Cha Cha Leo Grande: This year’s virtual Sundance Film Festival draws to a close on Sunday and hopefully avid Deadline readers have been keeping abreast of our U.S. team’s fantastic coverage of all the biggest deals, reviews and hits. Some big international offerings have been making an impact over in the States and our own Mike Fleming Junior had two fantastic scoops on Wednesday, first revealing that Searchlight Pictures had closed a circa-$7.5M deal for U.S. rights to Emma Thompson pic Good Luck To You, Leo Grande and, hours later, telling the world about Apple’s global $15M grab for Cooper Raiff’s Cha Cha Real Smooth, starring Dakota Johnson. Searchlight won out ahead of several distributors and will release Leo Grande via Hulu, with hopes that Thompson, who plays retired schoolteacher and widower Nancy Stokes, could be up for awards contention. Cha Cha Real Smooth follows a directionless college graduate, also played by Raiff, who gets over his head in a relationship with a young mum and her autistic teenage daughter as he works a job party-starting bar and bat mitzvahs of his younger brother’s classmates. Intriguing. The Cha Cha deal is the biggest of the fest with just two days to go, although it falls $10M short of Apple’s Coda deal from the prior year.

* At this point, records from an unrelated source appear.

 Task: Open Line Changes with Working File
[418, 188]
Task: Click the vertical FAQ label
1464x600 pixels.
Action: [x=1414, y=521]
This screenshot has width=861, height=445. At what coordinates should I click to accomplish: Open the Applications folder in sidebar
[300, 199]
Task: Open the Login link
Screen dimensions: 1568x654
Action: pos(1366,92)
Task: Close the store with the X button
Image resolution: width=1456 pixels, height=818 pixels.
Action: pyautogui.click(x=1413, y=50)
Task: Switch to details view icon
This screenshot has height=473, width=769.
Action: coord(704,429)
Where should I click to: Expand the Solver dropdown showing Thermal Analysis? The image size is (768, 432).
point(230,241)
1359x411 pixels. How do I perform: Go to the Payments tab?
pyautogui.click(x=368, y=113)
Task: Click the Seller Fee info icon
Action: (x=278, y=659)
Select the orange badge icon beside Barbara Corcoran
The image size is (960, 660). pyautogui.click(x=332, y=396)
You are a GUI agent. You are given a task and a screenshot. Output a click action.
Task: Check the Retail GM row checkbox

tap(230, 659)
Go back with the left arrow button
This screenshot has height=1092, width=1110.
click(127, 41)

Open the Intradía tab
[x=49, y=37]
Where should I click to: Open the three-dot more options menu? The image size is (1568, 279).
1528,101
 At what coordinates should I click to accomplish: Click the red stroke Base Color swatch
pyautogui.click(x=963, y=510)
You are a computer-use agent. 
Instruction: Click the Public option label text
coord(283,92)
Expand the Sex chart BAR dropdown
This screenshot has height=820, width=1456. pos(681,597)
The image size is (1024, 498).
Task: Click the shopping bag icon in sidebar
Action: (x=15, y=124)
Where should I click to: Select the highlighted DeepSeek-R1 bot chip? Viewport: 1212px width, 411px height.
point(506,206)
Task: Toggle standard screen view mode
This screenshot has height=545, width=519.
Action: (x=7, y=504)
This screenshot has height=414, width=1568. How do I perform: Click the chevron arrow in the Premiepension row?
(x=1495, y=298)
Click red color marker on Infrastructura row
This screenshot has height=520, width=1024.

Landing well: Meanwhile, global screenings were landing well at Sundance, with CNN Films/HBO Max’s secret and timely Navalny “documentary thriller” well received. The fly-on-the-wall feature was made completely in secret and charts the events surrounding the Russian opposition leader’s suspected Novichok poisoning. Check out a teaser here. Also well worth a read is Todd McCarthy’s review of Utama, Bolivian creator Alejandro Loayza Grisi’s debut feature, which aired as part of the World Dramatic Competition. “This is gorgeously made and brings to life a backwater existence in a distant land with skill and assurance,” writes Todd.

EFM Gears Up

Berlin Nobody

Hot projects: It may be virtual (again) this year but the European Film Market has already begun to heat up, with the first of the high-profile packages arriving this week. Andreas had the scoop that Eric Bana and Kiernan Shipka are teaming for thriller Berlin Nobody (appropriate title) which comes from Scott Free, Augenschein and Protagonist. Elsewhere, Kevin Macdonald signed up to helm The Iceman starring Joseph Fiennes. We are hearing about several buzzy packages that are coming together ahead of the market so watch this space.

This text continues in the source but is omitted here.